- Opening Delimiter -

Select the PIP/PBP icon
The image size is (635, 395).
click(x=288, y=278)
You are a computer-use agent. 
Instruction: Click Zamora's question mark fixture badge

- Closing Delimiter -

» **WHAT YOU NEED TO DO**:
The entries above need to be repeated in full, exactly as written.

» **RESPONSE BELOW**:
Select the PIP/PBP icon
The image size is (635, 395).
click(x=288, y=278)
You are a computer-use agent. 
Instruction: Click Zamora's question mark fixture badge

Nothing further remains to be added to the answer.